Activity:
Using the data below, copy every line that contains the word "computer".

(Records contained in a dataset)
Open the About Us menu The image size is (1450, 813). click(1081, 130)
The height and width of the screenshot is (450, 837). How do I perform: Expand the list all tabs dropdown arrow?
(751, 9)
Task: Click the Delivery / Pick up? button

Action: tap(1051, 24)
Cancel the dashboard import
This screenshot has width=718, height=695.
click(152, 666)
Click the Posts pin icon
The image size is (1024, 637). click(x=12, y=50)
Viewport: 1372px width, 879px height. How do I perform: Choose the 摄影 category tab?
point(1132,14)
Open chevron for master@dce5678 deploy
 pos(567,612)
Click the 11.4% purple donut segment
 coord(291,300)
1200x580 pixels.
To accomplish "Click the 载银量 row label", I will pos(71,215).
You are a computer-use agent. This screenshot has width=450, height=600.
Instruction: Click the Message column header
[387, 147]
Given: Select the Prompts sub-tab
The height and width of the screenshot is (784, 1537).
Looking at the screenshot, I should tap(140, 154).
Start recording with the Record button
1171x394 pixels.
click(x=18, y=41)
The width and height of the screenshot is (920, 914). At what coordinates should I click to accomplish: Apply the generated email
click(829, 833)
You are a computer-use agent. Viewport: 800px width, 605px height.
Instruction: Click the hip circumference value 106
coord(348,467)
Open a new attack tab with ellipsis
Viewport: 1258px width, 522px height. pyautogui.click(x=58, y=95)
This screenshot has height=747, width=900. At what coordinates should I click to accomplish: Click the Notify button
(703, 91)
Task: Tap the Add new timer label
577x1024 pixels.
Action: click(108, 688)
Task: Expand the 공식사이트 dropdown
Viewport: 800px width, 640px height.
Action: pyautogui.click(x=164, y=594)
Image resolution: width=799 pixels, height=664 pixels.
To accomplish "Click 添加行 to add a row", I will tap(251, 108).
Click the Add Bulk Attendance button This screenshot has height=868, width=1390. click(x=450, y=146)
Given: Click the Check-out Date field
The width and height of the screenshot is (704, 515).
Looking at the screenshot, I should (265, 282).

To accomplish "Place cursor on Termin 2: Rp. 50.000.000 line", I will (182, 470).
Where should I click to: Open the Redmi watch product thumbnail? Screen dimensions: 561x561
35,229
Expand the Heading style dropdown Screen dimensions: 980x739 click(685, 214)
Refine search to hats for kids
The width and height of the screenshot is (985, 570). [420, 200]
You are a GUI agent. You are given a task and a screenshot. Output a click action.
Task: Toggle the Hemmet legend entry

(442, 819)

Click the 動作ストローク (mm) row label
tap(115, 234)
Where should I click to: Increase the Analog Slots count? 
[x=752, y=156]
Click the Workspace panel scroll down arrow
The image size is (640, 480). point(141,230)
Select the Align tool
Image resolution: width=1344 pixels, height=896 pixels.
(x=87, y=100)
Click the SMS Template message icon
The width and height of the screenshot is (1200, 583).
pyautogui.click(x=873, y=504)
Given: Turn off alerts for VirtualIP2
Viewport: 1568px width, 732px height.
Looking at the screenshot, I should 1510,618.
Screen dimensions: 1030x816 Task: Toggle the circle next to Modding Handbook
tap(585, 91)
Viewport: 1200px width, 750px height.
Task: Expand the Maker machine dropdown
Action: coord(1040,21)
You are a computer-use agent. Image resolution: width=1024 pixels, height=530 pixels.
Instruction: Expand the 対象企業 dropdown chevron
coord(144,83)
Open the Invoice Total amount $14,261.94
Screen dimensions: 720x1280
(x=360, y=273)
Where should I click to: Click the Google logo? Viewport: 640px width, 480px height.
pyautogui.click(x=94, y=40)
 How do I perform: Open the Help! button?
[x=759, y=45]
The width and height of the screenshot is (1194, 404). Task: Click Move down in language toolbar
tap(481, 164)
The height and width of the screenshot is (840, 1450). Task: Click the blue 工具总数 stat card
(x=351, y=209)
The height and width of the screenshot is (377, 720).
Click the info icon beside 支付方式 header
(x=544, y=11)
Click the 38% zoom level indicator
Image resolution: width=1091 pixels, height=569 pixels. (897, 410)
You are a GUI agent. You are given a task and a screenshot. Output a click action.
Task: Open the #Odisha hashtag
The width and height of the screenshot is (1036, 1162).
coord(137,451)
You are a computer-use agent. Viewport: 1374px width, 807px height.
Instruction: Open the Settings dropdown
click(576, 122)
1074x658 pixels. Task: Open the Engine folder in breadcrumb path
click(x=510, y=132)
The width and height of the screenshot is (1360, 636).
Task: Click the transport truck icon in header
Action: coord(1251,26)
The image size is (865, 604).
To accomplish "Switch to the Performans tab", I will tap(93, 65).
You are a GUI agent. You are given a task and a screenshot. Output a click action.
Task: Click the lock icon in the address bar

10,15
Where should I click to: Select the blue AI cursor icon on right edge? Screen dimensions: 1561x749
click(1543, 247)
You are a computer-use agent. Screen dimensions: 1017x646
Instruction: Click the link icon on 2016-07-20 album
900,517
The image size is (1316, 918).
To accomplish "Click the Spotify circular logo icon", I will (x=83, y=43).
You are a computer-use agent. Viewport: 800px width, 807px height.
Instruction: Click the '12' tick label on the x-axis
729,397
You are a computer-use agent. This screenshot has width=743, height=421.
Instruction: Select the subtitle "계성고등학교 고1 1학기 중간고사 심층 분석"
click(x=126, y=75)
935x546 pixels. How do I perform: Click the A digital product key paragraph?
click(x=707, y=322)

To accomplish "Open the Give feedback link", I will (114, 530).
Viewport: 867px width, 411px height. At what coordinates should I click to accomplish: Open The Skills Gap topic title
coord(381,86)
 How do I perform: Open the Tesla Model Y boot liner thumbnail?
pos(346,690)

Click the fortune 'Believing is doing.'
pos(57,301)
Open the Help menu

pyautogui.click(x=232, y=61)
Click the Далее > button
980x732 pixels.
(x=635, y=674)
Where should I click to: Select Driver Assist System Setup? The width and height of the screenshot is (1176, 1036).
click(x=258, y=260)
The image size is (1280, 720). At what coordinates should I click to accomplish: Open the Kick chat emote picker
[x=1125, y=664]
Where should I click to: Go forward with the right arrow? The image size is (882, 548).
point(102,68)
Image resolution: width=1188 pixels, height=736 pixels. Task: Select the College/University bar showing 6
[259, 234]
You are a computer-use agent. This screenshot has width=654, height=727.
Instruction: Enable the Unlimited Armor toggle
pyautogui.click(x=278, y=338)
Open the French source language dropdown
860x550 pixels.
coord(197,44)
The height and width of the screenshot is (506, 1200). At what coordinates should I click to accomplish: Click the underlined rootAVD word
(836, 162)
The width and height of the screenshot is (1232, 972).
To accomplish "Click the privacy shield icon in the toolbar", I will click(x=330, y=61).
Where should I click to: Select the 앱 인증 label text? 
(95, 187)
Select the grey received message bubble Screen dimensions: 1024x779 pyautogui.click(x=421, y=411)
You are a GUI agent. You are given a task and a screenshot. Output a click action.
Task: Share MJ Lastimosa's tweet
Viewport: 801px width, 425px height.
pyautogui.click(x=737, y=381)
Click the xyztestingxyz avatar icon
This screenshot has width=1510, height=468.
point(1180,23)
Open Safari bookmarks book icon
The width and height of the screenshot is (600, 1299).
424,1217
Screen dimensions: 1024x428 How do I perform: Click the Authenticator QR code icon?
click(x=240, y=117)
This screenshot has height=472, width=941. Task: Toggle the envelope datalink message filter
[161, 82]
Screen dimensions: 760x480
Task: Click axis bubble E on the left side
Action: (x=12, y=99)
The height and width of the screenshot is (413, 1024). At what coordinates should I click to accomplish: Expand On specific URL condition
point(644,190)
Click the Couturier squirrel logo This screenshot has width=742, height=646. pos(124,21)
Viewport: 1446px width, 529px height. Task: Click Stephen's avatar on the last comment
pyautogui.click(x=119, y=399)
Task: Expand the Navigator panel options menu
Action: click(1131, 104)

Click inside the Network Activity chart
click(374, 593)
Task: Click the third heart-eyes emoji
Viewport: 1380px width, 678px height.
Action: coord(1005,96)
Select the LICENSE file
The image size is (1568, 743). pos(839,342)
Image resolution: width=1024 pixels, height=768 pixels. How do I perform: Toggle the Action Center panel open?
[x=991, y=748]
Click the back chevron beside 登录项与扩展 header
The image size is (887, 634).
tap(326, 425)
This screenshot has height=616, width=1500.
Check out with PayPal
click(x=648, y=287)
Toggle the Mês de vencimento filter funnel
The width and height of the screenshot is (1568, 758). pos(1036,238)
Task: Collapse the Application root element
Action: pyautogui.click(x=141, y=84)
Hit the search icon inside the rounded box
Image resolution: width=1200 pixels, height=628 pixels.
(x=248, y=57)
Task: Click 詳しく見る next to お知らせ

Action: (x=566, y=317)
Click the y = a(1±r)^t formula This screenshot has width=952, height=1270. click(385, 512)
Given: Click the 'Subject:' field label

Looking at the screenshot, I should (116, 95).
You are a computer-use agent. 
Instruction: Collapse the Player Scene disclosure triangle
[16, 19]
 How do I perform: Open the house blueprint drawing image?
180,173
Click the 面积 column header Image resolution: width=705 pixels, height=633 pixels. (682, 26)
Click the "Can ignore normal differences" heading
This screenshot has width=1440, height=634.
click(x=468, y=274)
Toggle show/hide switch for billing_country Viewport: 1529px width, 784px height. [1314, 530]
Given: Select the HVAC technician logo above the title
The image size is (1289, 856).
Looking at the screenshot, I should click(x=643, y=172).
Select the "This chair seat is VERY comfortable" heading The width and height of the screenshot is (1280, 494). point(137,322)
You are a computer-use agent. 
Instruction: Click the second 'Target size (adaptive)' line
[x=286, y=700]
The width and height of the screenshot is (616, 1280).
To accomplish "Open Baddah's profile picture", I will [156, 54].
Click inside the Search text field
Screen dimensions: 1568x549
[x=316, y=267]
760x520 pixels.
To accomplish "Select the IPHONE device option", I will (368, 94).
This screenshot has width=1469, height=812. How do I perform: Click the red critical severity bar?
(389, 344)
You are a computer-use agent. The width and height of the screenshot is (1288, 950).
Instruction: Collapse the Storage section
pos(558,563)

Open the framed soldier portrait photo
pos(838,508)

Expected answer:
You are a computer-use agent. This screenshot has width=450, height=600.
You are a computer-use agent. Viewport: 800px width, 605px height.
You are a computer-use agent. Image resolution: width=1024 pixels, height=530 pixels.
You are a computer-use agent. Viewport: 1374px width, 807px height.
You are a computer-use agent. Screen dimensions: 1017x646
You are a computer-use agent. Viewport: 800px width, 807px height.
You are a computer-use agent. This screenshot has width=743, height=421.
You are a computer-use agent. This screenshot has width=654, height=727.
You are a computer-use agent. 
You are a computer-use agent. 
You are a computer-use agent. The width and height of the screenshot is (1288, 950).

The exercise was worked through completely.